Par contre, lorsque Vershbow observe qu’il y a le même refus affichée chez Poutine et Trump pour un “ordre international basé sur des règles” (“international rules-based order”), on voit bien qu’il sollicite la vérité puisque Poutine, s’il repousse des prétentions US que Trump revendique parfois dans ses phases tonitruantes (comme les sanctions, les menaces contre la Corée du Nord, etc.), est par contre partisan d’un ordre international régulé par des organismes créés à cet effet. (Cela est effectivement mentionné dans l’article, mais sans que toutes les conséquences, et notamment les plus essentielles, en soient tirées pour la logique du propos.) Il est vrai que la définition implicite que les dirigeants-Système, et surtout US, donnent de l’“ordre international basé sur des règles” tel qu’on peut le comprendre ici est du plus haut comique puisqu’ils désignent de cette façon, selon une contradiction quasiment du mot pour mot, la phase du “désordre international basé sur l’absence de règles” du fait de l’action déstructurante des USA. (L’on voit alors la différence entre les “valeurs” et les principes puisque ce “désordre international” est justement créé par l’argument d’imposer à tous les récalcitrants, à coups de bombes porteuses de “valeurs” de préférence, les fameuses “valeurs”-Système opposées aux principes et qu’on désigne faussement dans le cas cité comme des “valeurs russes”.) (*)

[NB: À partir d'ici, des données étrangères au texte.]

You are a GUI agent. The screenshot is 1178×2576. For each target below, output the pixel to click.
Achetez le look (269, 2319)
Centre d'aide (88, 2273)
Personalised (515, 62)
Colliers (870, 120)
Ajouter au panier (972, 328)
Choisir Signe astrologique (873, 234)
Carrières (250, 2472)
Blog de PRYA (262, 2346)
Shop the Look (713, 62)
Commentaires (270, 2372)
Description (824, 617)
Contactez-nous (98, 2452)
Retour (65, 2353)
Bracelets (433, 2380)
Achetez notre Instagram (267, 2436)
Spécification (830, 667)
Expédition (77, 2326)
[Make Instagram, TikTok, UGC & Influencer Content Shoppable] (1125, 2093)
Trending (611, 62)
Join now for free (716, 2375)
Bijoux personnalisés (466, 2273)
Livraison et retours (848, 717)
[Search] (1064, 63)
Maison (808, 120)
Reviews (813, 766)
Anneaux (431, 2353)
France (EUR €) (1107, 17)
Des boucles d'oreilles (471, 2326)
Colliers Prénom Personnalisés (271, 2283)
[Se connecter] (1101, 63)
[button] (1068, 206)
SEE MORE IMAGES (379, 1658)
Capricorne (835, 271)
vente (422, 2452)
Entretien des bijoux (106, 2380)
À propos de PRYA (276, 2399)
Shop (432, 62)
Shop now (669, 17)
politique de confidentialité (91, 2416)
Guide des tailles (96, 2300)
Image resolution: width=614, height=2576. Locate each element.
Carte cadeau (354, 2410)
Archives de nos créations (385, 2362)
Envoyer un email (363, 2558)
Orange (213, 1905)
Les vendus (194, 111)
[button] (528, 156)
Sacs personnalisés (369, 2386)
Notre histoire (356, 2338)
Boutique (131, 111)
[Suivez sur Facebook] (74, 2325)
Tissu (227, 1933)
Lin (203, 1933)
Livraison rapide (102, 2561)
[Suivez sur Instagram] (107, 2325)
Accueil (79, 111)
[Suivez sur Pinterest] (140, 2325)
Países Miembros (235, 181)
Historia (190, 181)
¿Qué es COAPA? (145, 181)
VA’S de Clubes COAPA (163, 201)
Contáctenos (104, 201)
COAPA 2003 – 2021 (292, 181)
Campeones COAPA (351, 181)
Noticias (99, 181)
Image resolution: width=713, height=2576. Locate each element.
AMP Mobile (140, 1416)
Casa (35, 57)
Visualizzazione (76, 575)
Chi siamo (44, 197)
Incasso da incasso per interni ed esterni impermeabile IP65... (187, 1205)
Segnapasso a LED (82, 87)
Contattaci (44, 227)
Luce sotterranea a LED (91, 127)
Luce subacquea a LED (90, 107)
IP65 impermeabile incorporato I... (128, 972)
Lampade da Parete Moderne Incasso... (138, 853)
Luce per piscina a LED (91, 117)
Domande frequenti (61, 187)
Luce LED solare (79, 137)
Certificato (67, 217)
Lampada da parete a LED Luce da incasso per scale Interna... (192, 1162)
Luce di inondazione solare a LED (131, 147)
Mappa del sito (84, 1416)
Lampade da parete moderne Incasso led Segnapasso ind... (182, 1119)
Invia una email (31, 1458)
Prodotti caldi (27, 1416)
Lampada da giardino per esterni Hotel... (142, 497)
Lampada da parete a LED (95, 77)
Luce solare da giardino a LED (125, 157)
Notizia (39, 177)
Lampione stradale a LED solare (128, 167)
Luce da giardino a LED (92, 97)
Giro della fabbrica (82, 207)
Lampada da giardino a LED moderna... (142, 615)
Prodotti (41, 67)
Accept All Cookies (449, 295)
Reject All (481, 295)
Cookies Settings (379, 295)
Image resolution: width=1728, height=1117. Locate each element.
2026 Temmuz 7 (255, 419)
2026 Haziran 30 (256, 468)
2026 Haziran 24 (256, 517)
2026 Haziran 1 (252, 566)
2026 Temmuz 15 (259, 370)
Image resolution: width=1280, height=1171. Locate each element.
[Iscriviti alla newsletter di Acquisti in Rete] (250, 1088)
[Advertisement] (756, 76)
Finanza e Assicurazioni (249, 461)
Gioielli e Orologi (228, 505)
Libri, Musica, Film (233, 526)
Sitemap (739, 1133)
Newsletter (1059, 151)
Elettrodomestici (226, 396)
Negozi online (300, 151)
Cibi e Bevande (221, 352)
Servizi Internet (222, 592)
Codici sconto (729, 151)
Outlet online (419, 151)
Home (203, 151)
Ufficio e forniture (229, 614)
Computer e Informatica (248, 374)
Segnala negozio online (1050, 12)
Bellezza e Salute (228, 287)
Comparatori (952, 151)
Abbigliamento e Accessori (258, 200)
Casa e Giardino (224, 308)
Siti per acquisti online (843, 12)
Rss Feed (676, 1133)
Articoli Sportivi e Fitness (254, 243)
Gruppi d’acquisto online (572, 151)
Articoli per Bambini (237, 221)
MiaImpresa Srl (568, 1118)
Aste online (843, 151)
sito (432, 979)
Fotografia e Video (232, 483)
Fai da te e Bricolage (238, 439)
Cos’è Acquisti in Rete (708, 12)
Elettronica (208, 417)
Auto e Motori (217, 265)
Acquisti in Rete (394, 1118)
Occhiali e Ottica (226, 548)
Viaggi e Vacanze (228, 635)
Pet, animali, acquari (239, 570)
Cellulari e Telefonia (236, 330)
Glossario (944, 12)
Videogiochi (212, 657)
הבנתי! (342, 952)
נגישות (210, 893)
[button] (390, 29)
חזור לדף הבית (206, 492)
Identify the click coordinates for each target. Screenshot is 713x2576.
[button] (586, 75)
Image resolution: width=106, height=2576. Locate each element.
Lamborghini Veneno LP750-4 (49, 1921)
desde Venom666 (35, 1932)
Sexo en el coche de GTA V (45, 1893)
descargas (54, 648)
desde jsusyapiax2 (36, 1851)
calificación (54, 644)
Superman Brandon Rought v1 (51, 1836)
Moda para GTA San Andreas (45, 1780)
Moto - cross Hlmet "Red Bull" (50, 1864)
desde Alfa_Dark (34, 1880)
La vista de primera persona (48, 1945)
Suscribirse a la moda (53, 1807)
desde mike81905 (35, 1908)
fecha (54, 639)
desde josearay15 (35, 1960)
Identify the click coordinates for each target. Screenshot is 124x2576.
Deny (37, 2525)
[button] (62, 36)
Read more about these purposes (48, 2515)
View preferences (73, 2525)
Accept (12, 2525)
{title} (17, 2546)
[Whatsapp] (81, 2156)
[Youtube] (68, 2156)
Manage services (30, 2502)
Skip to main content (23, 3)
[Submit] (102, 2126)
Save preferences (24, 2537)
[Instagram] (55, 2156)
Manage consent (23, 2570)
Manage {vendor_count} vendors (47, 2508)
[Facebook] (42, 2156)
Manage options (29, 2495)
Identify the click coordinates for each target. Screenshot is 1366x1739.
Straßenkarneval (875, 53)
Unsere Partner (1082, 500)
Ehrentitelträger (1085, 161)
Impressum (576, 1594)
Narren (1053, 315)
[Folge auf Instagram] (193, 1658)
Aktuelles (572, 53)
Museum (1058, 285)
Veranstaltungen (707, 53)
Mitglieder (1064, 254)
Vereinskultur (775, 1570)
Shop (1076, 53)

Tous comptes faits, nous parlerions peut-être plus encore de “complicité” entre Poutine et Trump que de proximités, et encore d’une “complicité” d’humeur, outre les quelques jugements évidents qui les rapprochent. On a l’impression que tous deux, finalement, vont se rencontrer en se frottant les mains et en se disant l’un et l’autre et implicitement l’un à l’autre “enfin, on va pouvoir s’amuser”. Dans quel sens, “s’amuser” ? Eh bien, sans doute, “s’amuser” à l’idée de pouvoir se parler avec franchise, en vérité, sans l’apparat caparaçonné pesant des tonnes de la langue de bois qu’impose le Système dès que l’un des deux interlocuteurs fait effectivement partie du Système, et “s’amuser” aussi à l’idée de la panique et de l’angoisse que leur rencontre ne cesse de faire proliférer. C’est dans cette atmosphère, qui après tout peut effectivement les faire s’entendre comme deux frères qui s’entendent bien (ce qui n’est pas si évident…), qu’ils peuvent tomber d’accord pour faire un “gros coup”qui, enfin, justifierait leur panique à tous…
(… Certes, ils parleront aussi de choses sérieuses, Poutine devant débriefer son agent qui, comme chacun sait, travaille pour le KGB [camouflé depuis sous les initiales de FSB] ; qui, comme chacun le sait désormais depuis hier grâce à la vigilance de la presseSystème, travaille pour le KGB [FSB] depuis 1987.)